┏━━

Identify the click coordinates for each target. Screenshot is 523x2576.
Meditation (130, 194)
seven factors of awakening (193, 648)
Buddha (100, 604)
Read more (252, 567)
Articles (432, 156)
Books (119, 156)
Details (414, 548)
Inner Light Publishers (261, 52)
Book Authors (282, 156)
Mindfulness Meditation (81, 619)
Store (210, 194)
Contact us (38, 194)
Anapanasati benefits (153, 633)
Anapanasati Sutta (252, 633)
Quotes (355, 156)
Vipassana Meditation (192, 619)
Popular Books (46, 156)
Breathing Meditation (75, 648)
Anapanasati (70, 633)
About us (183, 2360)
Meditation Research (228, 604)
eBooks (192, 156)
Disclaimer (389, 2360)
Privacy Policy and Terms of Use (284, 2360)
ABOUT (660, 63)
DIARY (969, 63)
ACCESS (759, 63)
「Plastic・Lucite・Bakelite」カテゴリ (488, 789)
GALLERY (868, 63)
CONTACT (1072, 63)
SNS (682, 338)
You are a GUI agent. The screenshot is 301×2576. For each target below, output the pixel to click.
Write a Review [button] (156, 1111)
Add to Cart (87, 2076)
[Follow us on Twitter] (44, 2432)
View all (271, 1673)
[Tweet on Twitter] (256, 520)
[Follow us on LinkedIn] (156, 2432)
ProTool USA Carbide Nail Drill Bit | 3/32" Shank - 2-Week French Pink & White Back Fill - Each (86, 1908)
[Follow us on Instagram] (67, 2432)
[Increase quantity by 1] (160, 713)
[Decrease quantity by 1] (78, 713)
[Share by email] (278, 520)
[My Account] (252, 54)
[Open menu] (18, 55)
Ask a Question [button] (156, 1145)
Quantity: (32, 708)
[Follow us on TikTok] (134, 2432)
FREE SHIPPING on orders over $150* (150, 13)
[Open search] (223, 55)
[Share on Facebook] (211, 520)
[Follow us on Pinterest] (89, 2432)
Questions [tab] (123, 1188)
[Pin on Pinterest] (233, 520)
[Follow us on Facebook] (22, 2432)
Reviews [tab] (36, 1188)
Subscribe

┗━━

INSTRUCTIONS FOR THE TASK: Begin with the line that contains "Write a Review [button] (156, 1111)" and end with the last line of the data. Repeat those two lines and all between them exactly.

WRITTEN RESPONSE:
Write a Review [button] (156, 1111)
Add to Cart (87, 2076)
[Follow us on Twitter] (44, 2432)
View all (271, 1673)
[Tweet on Twitter] (256, 520)
[Follow us on LinkedIn] (156, 2432)
ProTool USA Carbide Nail Drill Bit | 3/32" Shank - 2-Week French Pink & White Back Fill - Each (86, 1908)
[Follow us on Instagram] (67, 2432)
[Increase quantity by 1] (160, 713)
[Decrease quantity by 1] (78, 713)
[Share by email] (278, 520)
[My Account] (252, 54)
[Open menu] (18, 55)
Ask a Question [button] (156, 1145)
Quantity: (32, 708)
[Follow us on TikTok] (134, 2432)
FREE SHIPPING on orders over $150* (150, 13)
[Open search] (223, 55)
[Share on Facebook] (211, 520)
[Follow us on Pinterest] (89, 2432)
Questions [tab] (123, 1188)
[Pin on Pinterest] (233, 520)
[Follow us on Facebook] (22, 2432)
Reviews [tab] (36, 1188)
Subscribe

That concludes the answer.